What has come screeching back into the void of COVID-19, the retreat of U.S. hegemony, and the rise of China is the fundamental importance of national governance. Some, like the U.K., are beginning to realize how withered their powers have become; others, like China, are confidently asserting their muscle. The control of national territory, especially in the ocean; the enforcement of national treaties; the ability to shut borders to the flow of material goods; the development of safety protocols and infrastructure for recycling critical technologies (e.g., batteries); the protection of ecological assets, and the ability to tackle organized and transnational crime are all fundamental tasks of the nation-state.

While the left-wing environmentalists are correct that pollution or biodiversity depletion doesn’t magically stop at the border, what we must recognize is that handing over national autonomy to international organizations not only hasn’t helped but neutralizes the very tools needed to rein in the excesses of modernity. This is not to argue that national cooperation, treaties, international agreements, and so forth can’t be realized — they absolutely can, and they are best done through a strong national and territorial framework.

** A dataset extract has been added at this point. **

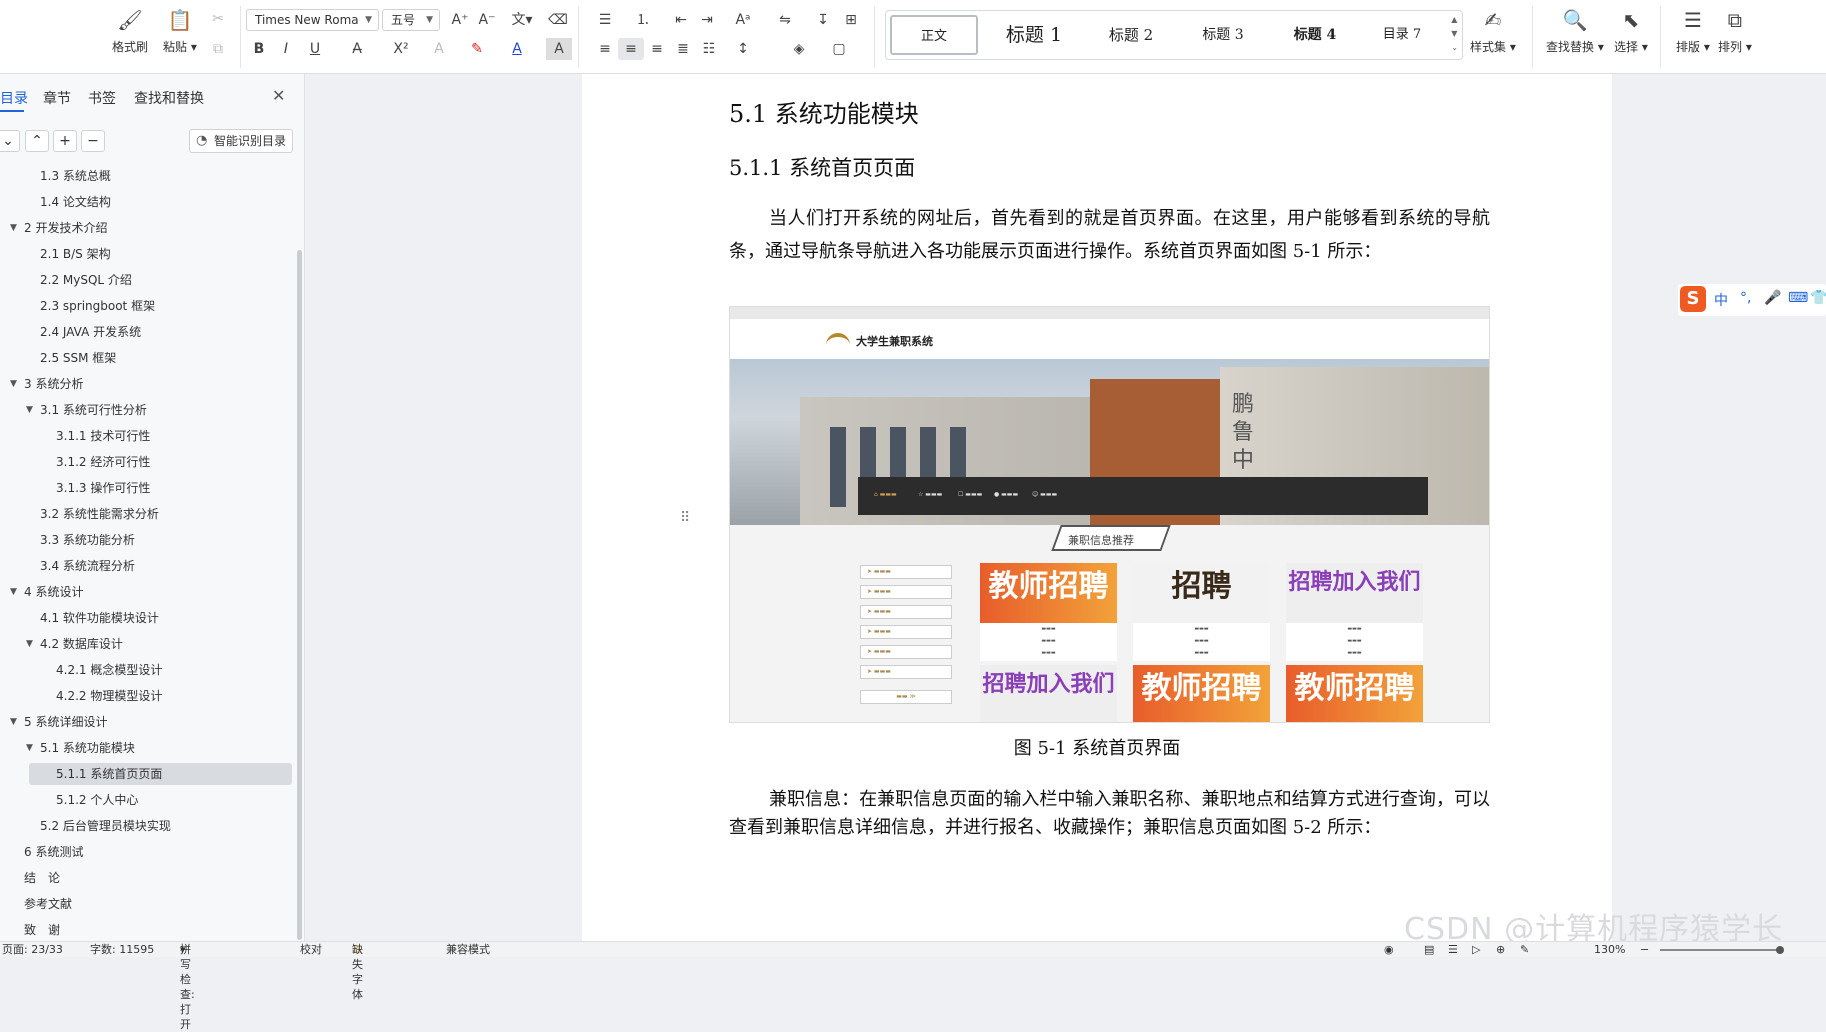 Image resolution: width=1826 pixels, height=1032 pixels. Describe the element at coordinates (37, 141) in the screenshot. I see `move-up-button: ⌃` at that location.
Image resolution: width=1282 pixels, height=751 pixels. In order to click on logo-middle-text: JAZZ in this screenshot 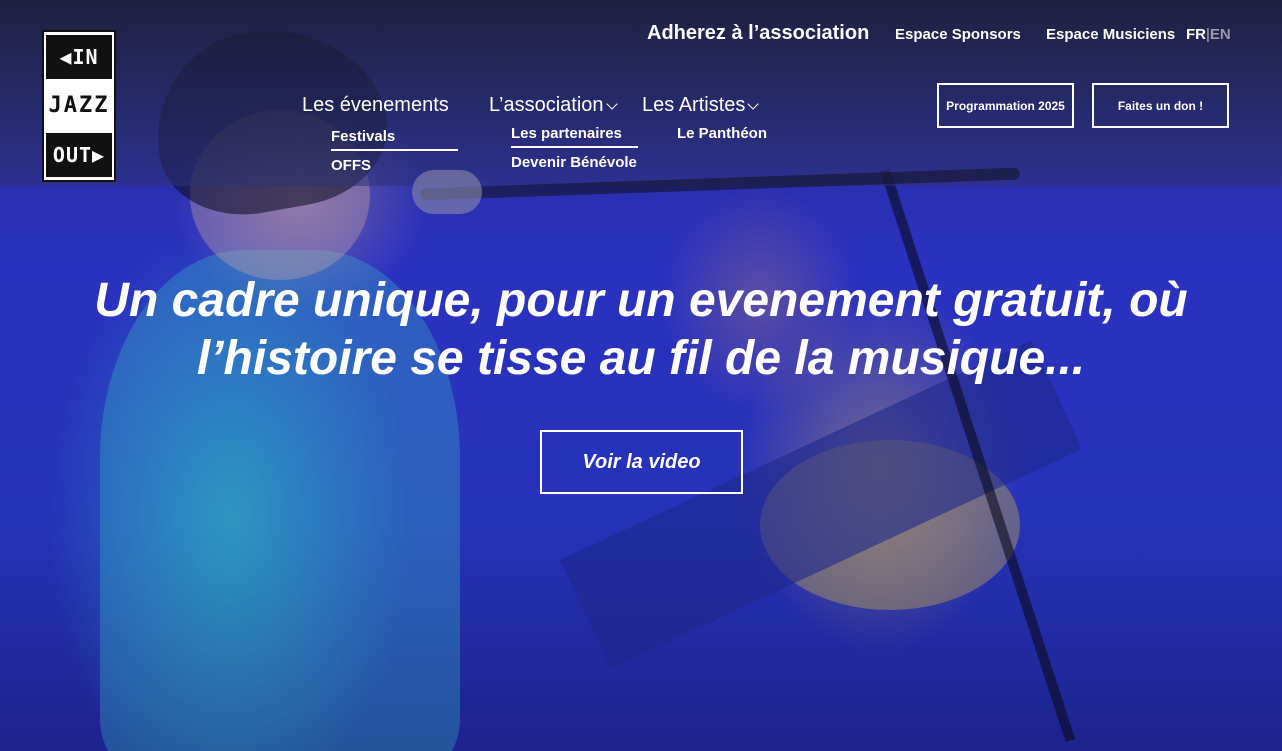, I will do `click(79, 106)`.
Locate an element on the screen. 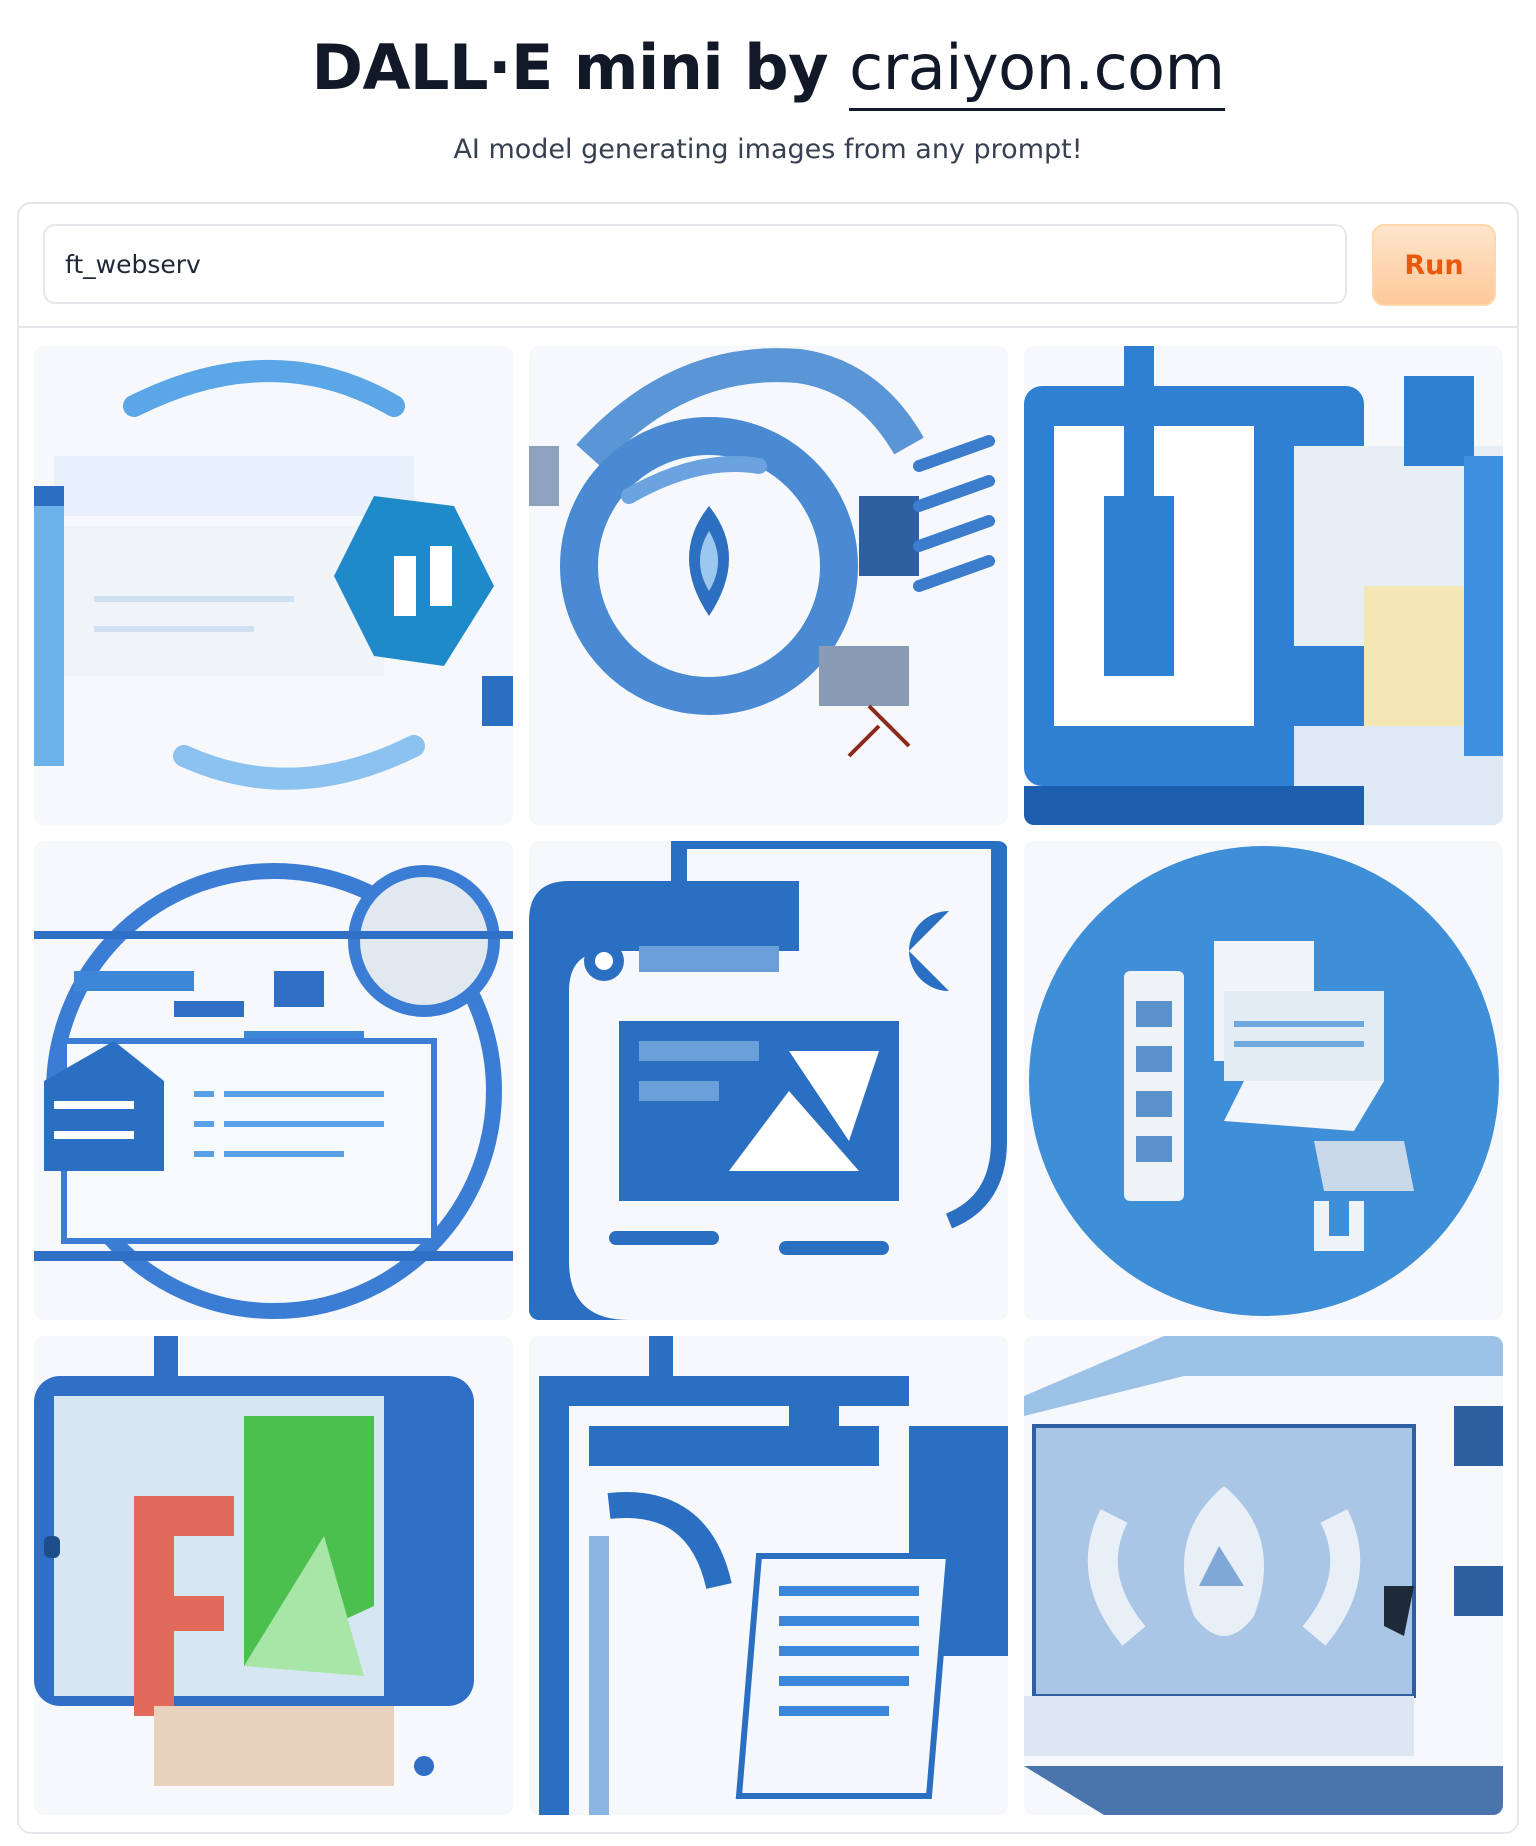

We should remember and be wise to the fact that these green technologies were always viewed and sold under a normative premise — that is, these technologies are not only technically efficient and productive, but they are morally good. This makes challenging them that much harder since they are embedded in a framework of eco-solutions to the rampant environmental crimes of former times. Breaking the spell of the “Green Revolution,” showing how tarnished and rotten the core is under the shiny surface, this should be our goal. We cannot afford for the hidden costs to remain invisible for much longer.